大きな魔力が三つ――母竜から感じた気配と、同じではないが近い。
強大な力を持つドラゴンでも、当然、恐れるものはある。
例えば、竜を狩るほどの腕を持つ戦士。
例えば、多種多様な魔法を操る魔術師。
例えば、同族のドラゴン――。
なるほど。
これは、なかなか厄介だぞ。
「……クーリア、この子を頼むよ。それと、ヒズリさんもね」
吾輩は、肩に乗っていた幼竜を抱き、そのままクーリアに預けた。
「え、う、うん」
「キュイ……」
戸惑いながら受け取ったクーリアと、不安そうに身を縮めた幼竜。
「三体、ですよね?」
「……関わるなと言ったはずですが」
吾輩に伝えながらも、母竜は上空を見据えていた。
「相手にできますか、その体で?」
挑発に聞こえるだろうか。
詳しい事情は、正直よくわからない。
けれど今夜の吾輩は、ヒズリさんの護衛なんだ。
この森が焼け野原なってしまうような危険が迫っているのに、指を加えて見ているわけにはいかない。

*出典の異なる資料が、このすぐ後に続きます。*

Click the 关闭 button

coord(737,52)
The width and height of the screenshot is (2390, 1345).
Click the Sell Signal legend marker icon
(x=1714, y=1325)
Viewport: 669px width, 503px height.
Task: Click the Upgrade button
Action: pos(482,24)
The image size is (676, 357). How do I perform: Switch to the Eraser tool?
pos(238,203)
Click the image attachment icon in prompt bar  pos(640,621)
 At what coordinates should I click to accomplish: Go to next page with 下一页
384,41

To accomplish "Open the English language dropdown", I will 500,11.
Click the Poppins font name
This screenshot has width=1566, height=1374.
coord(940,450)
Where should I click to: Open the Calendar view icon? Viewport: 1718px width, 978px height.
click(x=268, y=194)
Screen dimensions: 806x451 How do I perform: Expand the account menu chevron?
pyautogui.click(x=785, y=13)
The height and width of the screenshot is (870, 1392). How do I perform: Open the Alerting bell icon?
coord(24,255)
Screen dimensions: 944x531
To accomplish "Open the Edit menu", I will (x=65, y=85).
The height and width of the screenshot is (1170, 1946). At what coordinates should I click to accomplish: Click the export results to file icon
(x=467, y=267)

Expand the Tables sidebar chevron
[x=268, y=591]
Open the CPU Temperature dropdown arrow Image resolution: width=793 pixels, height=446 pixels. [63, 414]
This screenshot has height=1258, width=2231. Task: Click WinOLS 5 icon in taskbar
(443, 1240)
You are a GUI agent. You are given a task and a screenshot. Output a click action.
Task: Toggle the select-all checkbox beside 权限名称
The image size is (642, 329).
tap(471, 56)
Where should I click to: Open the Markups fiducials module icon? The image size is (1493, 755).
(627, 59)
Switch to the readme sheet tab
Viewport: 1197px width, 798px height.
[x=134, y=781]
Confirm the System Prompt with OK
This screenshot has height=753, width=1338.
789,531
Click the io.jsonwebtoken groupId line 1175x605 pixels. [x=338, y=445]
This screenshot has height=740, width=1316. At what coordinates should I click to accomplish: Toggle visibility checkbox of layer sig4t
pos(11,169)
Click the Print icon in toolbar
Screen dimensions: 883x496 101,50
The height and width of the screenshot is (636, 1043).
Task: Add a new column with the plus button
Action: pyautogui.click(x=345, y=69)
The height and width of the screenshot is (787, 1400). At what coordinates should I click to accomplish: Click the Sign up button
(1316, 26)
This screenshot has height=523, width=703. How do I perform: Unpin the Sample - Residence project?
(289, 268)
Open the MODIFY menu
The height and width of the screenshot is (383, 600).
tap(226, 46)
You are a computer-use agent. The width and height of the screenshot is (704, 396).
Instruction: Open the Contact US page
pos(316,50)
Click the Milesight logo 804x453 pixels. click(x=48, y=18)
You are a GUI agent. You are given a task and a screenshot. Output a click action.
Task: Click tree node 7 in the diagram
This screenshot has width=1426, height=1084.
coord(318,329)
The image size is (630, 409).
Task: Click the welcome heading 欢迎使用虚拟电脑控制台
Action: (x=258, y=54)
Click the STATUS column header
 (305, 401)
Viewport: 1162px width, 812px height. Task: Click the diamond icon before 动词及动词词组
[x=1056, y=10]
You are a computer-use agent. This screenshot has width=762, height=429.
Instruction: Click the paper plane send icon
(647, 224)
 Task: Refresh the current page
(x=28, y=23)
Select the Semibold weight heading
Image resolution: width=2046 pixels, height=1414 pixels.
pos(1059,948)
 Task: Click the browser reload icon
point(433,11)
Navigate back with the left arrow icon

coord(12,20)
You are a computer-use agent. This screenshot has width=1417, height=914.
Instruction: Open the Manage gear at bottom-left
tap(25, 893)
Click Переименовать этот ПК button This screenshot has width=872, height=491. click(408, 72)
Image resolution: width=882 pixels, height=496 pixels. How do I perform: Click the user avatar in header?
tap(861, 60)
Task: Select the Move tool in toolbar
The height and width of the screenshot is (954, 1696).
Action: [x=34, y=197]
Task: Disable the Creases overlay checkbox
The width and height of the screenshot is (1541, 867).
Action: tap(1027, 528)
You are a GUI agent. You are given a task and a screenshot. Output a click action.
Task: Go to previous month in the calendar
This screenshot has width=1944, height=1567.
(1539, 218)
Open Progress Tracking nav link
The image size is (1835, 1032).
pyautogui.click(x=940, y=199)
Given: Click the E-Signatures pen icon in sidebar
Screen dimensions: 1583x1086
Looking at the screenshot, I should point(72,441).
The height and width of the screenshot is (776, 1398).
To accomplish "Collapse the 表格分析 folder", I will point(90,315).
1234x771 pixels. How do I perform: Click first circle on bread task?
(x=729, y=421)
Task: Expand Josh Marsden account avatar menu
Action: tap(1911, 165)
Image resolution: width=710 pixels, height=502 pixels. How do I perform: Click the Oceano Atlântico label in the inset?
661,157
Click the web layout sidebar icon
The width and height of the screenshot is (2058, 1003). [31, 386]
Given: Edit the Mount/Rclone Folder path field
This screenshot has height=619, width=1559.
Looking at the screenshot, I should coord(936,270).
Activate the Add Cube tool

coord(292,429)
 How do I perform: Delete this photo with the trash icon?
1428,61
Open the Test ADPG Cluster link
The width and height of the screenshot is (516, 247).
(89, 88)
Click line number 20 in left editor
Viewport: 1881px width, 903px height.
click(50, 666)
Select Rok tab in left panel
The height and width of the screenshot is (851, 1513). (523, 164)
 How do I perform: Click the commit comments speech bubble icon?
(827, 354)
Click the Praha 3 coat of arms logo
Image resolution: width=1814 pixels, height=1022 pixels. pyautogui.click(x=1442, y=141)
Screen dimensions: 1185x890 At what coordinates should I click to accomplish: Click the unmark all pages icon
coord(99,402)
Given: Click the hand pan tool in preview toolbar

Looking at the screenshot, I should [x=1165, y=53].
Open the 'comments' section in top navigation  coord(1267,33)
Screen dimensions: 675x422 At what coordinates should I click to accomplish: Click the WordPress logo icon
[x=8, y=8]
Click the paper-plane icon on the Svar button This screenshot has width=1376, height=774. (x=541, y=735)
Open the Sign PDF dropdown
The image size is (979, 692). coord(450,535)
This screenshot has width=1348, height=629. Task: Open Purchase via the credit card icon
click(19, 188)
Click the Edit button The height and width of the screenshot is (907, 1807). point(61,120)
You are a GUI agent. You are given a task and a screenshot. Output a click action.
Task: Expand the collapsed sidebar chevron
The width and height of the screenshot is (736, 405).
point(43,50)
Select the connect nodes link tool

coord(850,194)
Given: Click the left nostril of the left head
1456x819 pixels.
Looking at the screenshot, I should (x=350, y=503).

「あなたは、息子さんを守りたいんじゃないんですか?」
「……わかりました、いいでしょう。しかし、どうなっても知りませんよ」
吾輩の言葉を受けて、母竜が翼を下ろす。
乗りなさい――と、そう言っているんだ。
母竜の背中に吾輩が上がると、彼女はちらりと、愛しの我が子に視線を向けた。
「キュイ……」
息子の声に、母親は何も答えない。
ただ、瞳に焼き付けるように見つめると、ばさりと大きく翼をはためかせた。
「行きますよ」
木々を揺らし、吾輩を乗せた白き竜が飛翔する。
すると、西の方角から迫る、怪しき影。
「ギャャャャャャャャャャャャャャャャャャャャャャャャァオゥッ!!」
「ブォォォォォォォォォォォォォォォォォォォォォォォォォルグッ!!」
「ガァァァァァァァァァァァァァァァァァァァァァァァァァァァッ!!」
殺意をあらわにする、三体の翼竜。
月の光に映る姿は、くすんだ深い緑色。
体格は母竜よりも小さいが、それでも吾輩からすれば、すべてが怪物サイズだった。
「グアォォォォォォォォォォォォォォォォォォォォォォォォォォッ!!」
威嚇するように、母竜が咆える。
一瞬気圧されたような三体の翼竜だったが、すぐに陣形を組んで、吾輩たちの周囲を取り囲んでいた。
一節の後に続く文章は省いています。